● STORED RECORDS:
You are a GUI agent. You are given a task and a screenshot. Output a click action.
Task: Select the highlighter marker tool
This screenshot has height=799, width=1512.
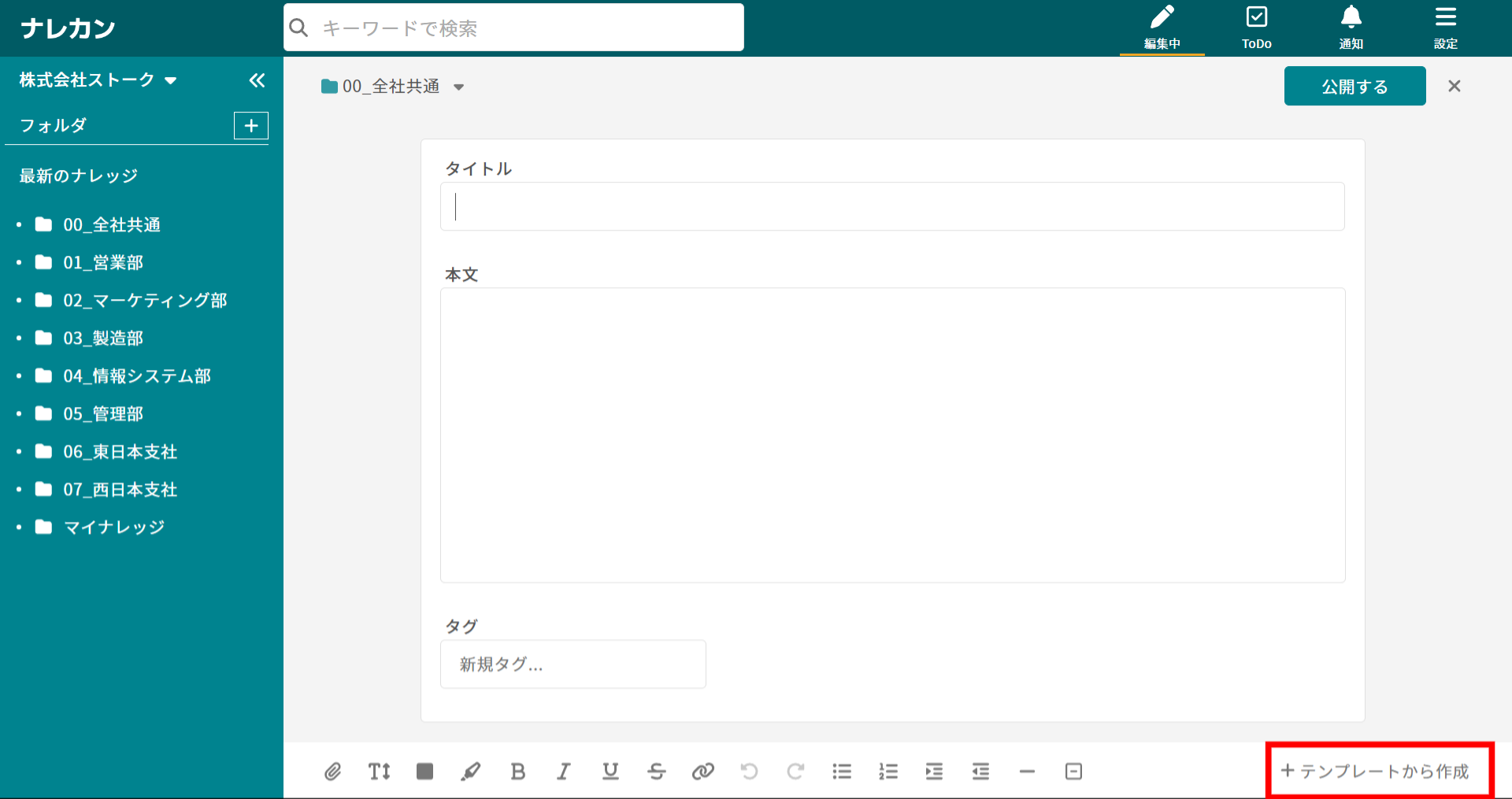click(x=471, y=771)
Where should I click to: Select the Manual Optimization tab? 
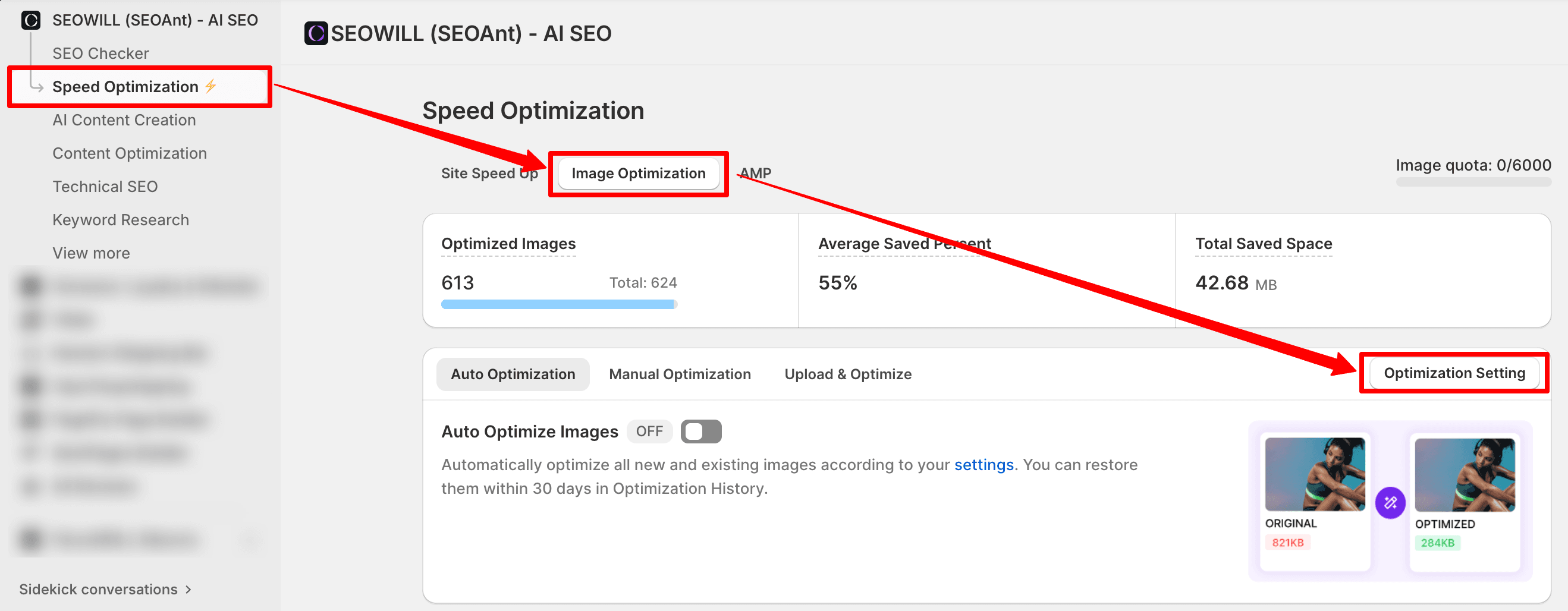679,374
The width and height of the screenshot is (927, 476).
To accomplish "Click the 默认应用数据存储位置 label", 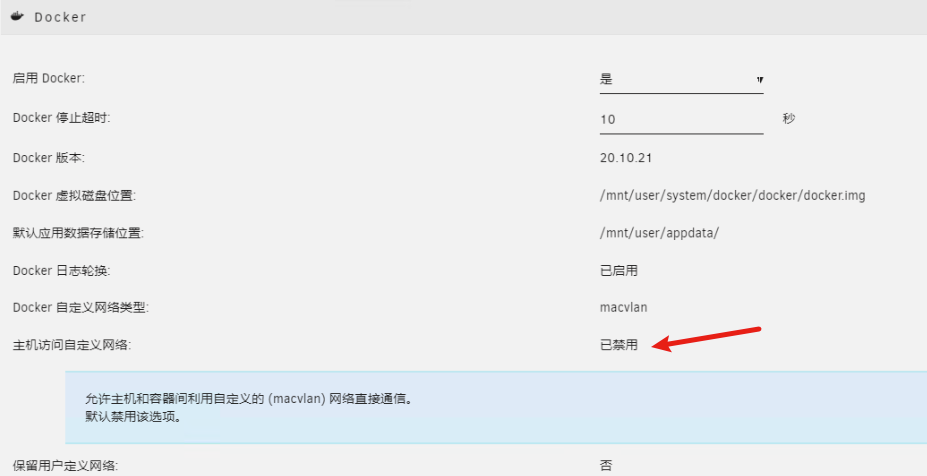I will (x=78, y=233).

● THE TASK: Pull out each line of the material above that contains the word "Select", matching case exactly.

● SOLUTION FOR THIS TASK:
Task: Select the highlighter marker tool
Where should I click to: Select the Manual Optimization tab? 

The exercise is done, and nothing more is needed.